Your Net Promoter Score (NPS) is a customer satisfaction benchmark said to directly correlate with the health of your business. If you’re using an intentional, SEO-friendly content strategy to attract high-fit leads to your website and nurture them through the funnel with relevant, contextualized information, they’re much more likely to become a successful customer or evangelist than a low-fit, low-interest lead would.
Therefore, measuring your NPS score can give you a good understanding of the entire customer acquisition process you’ve built and whether or not it actually results in happy customers.
“The NPS is an interesting metric, though,” says Guido. “The score itself is generated by subtracting the number of detractors [unhappy customers] from the number of promoters [happy customers].”
“So, theoretically,” he continues, “you could have a scenario where your product or your services team is doing an awesome job, but your marketing team just isn’t closing the right types of customers for them. In which case, a poor NPS score is not a reflection of your product or services, but rather a reflection of your sales and marketing performance.”
Your customer lifetime value (CLV) is the other important data point to look at for customer success. Ideally, the highest NPS scores should come from the customers with the highest CLVs.
How Do You Ensure Data Quality for Accurate Analytics?
It’s no question that data analytics can help you grow your business — but that’s only if the data you’re working with is clean, comprehensive and accurate in the first place. So how do you make sure you’re collecting high-quality data?
“Neither your sales nor your marketing team is ever going to be 100 percent focused on making sure that the information they’re gathering is accurate and that the systems they have in place for collecting and tracking that information are working properly,” says Guido. “There needs to be someone who is ultimately accountable for maintaining the quality of your data.”
That someone is your business operations manager.
A dedicated, experienced business operations manager can oversee the way you collect data, the way your forms are set up, the way your leads are added to your database and any other information you collect.
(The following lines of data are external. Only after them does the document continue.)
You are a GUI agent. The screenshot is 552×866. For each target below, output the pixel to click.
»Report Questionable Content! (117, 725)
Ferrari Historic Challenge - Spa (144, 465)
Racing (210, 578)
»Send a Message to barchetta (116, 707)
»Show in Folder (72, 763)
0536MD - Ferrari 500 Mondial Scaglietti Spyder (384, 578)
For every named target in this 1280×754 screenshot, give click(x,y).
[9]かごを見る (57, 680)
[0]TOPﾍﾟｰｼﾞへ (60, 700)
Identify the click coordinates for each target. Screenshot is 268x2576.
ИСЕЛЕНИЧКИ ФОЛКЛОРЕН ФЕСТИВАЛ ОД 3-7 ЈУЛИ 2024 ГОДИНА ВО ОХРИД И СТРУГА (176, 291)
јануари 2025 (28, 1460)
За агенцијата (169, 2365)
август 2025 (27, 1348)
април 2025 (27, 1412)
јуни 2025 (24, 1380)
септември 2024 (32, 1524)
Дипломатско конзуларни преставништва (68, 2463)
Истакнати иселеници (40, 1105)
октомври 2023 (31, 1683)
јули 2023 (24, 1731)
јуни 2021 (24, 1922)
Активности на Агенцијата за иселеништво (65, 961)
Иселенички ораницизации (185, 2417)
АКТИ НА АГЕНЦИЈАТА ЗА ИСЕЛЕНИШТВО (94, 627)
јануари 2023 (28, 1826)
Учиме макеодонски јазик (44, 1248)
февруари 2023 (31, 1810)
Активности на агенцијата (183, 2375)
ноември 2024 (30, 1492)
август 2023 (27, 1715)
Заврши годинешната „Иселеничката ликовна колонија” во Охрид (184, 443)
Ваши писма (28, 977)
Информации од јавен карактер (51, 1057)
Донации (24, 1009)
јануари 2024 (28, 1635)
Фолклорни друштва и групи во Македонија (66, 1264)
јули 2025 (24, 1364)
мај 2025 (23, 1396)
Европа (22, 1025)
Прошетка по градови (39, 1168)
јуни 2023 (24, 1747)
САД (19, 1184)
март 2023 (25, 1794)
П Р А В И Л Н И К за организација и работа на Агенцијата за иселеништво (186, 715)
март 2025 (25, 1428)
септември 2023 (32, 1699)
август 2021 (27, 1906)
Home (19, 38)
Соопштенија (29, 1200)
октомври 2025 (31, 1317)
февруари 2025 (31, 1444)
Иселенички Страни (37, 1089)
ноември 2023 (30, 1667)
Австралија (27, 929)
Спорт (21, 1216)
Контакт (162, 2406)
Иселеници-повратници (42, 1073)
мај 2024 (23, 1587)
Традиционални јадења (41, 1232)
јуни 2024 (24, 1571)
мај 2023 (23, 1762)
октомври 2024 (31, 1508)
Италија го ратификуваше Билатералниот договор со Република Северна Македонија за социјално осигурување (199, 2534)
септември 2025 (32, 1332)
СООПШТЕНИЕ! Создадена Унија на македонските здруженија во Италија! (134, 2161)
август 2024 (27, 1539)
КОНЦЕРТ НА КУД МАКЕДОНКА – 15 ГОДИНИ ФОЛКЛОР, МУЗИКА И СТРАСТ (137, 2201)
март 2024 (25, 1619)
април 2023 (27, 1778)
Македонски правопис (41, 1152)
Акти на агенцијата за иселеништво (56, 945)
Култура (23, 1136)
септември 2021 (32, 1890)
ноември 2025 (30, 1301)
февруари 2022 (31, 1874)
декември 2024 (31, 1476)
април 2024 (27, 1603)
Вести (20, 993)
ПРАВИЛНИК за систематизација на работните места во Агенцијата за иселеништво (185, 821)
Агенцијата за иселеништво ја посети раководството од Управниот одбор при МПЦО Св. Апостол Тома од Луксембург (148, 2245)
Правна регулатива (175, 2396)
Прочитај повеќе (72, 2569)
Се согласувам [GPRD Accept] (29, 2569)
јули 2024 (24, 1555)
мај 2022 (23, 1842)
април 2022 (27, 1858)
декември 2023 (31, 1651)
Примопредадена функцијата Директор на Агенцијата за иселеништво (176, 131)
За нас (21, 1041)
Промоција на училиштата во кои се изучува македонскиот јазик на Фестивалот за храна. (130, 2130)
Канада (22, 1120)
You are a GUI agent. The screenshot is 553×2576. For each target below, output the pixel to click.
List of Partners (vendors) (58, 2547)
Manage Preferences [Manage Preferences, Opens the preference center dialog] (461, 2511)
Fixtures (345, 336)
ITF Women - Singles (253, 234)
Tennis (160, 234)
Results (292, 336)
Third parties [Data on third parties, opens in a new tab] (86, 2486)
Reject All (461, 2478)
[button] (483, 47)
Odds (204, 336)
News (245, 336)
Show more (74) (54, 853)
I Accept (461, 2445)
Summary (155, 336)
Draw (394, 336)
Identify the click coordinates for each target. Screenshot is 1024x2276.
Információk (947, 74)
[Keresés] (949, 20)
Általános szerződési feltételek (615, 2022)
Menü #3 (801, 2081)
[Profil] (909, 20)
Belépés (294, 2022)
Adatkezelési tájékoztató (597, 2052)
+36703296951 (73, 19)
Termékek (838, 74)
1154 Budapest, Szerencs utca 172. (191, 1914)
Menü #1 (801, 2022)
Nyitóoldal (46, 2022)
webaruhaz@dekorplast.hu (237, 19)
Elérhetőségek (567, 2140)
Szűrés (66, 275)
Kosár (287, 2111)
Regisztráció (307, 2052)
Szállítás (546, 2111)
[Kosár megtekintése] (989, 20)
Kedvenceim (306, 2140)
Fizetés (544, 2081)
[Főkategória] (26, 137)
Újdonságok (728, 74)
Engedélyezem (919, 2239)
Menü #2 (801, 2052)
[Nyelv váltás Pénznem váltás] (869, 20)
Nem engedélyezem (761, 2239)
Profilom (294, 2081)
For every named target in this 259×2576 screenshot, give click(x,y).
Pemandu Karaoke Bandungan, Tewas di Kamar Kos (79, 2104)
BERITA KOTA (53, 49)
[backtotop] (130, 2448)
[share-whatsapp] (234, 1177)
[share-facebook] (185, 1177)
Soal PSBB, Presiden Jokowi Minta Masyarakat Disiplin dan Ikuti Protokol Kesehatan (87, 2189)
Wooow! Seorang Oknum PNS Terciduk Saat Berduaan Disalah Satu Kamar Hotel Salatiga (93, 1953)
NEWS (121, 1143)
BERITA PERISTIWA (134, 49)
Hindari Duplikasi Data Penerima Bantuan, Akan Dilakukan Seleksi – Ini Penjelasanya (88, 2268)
When you pull a report to analyze that data, everything is centralized, consistent and, most importantly, comprehensible.
“The other nice thing about having an analytics professional on your team is having an unbiased third-party opinion pulling your reports,” says Guido.
Your sales and marketing team could feel strongly about a particular report because it’s directly tied to their own goals and performance — but an outside set of eyes can help you cut through the noise and discover the real reasons behind your business performance.
In today’s competitive climate, using data analytics is table stakes for any growing company. The good news is, if you’re using any kind of marketing automation or business intelligence platform, then you’re probably already collecting this data — now, it’s just a matter of using it to your advantage. From demand generation to customer success, effective data analytics will give you what you need to accelerate your business growth.